» Extracted text:
>>>>>
Further, the request by reference allows to reduce the over-the-wire
overhead.
There are other potential formats that could be used for this purpose
instead of JWT. The JWT was chosen because of
1. its close relationship with JSON, which is used as OAuth's
response format;
2. its developer friendliness due to its textaual nature;
3. its relative compactness compared to XML;
4. its development status that it is an RFC and so is its associated
signing and encryption methods as [RFC7515] and [RFC7516].
The parameters "request" and "request_uri" are introduced as
additional authorization request parameters for the OAuth 2.0
[RFC6749] flows. The "request" parameter is a JSON Web Token (JWT)
[RFC7519] whose JWT Claims Set holds the JSON encoded OAuth 2.0
authorization request parameters. The JWT [RFC7519] can be passed to
the authorization endpoint by reference, in which case the parameter
"request_uri" is used instead of the "request".
<<<<<
» Material:
>>>>>
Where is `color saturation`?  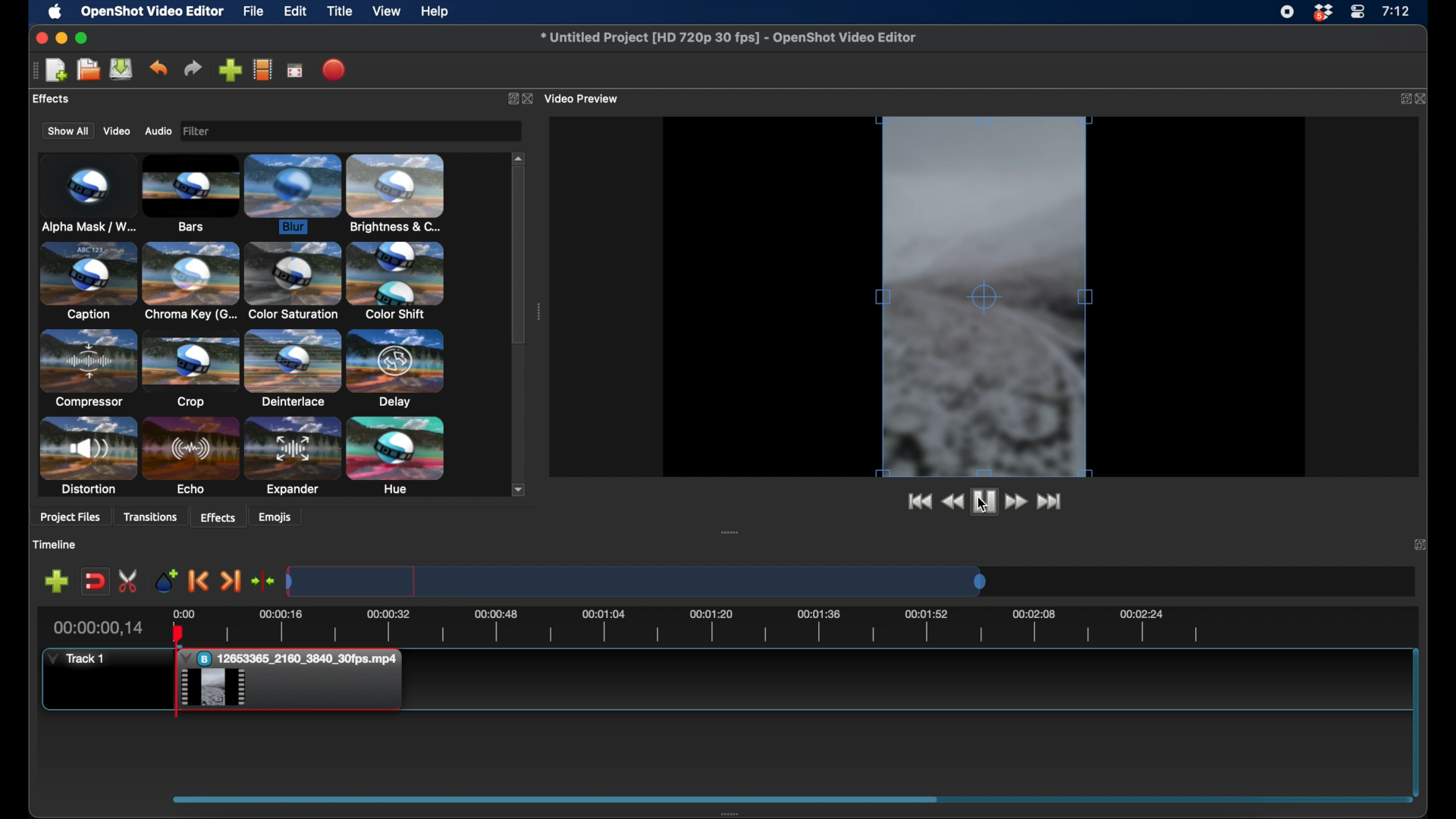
<<<<<
» Written exercise 1: Reproduce verbatim the stretch of the OAuth excerpt from "Further, the request" through "[RFC7515] and [RFC7516].".
» Written exercise 2: Using the OAuth excerpt, explain in one to three sentences why JWT was chosen over other potential formats.
Base every response solely on the OAuth excerpt.

» Exercise answer 1:
Further, the request by reference allows to reduce the over-the-wire
overhead.
There are other potential formats that could be used for this purpose
instead of JWT. The JWT was chosen because of
1. its close relationship with JSON, which is used as OAuth's
response format;
2. its developer friendliness due to its textaual nature;
3. its relative compactness compared to XML;
4. its development status that it is an RFC and so is its associated
signing and encryption methods as [RFC7515] and [RFC7516].

» Exercise answer 2: JWT was chosen because it is closely related to JSON, which OAuth uses as its response format, and because its textual nature makes it developer friendly. It is also relatively compact compared to XML. Finally, it is an RFC, as are its associated signing and encryption methods, RFC7515 and RFC7516.